"Indo-Persian culture" refers to those Persian aspects that have been integrated into or absorbed into the cultures of the Indian Subcontinent (hence the prefix "Indo"), and in particular, into North India, and modern-day Pakistan.
Persian influence was first introduced to the South Asia by Muslim rulers of Turkic and Afghan origin, especially with the Delhi Sultanate from the 13th century, and in the 16th to 19th century by the Mughal Empire. In general, from its earliest days, aspects of the culture and language were brought to the subcontinent by various Persianized Central Asian Turkic and Afghan rulers and conquerors, amongst them the most notable being Mahmud of Ghazni in the 11th century AD.

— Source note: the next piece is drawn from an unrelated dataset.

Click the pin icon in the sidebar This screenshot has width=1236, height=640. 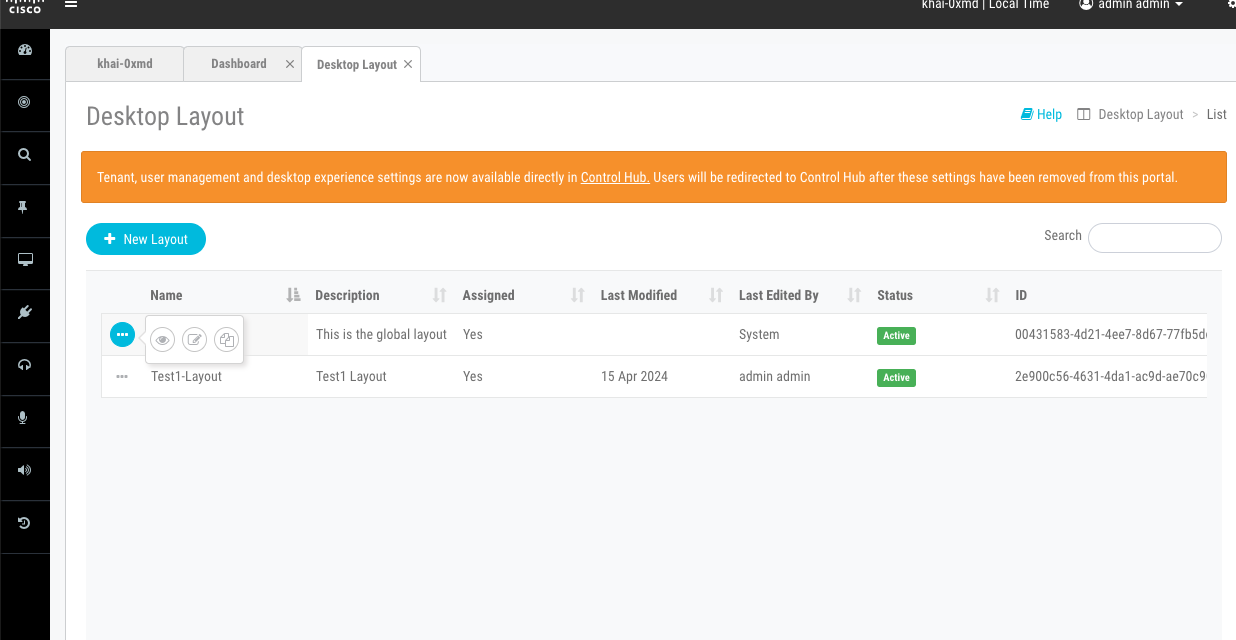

Persian was the official language of the Delhi Sultanate, the Mughal Empire, and their successor states, as well as the cultured language of poetry and literature. Many of the Sultans and nobility in the Sultanate period were Persianised Turks from Central Asia who spoke Turkic languages as their mother tongues. The Mughals were also culturally Persianized Central Asians (of Turco-Mongol origin), but spoke Chagatai Turkic as their first language at the beginning, before eventually adopting Persian. Persian became the preferred language of the Muslim elite of north India. Muzaffar Alam, a noted scholar of Mughal and Indo-Persian history, suggests that Persian became the lingua franca of the empire under Akbar for various political and social factors due to its non-sectarian and fluid nature. The influence of these languages led to a vernacular that is the ancestor of today's Urdu.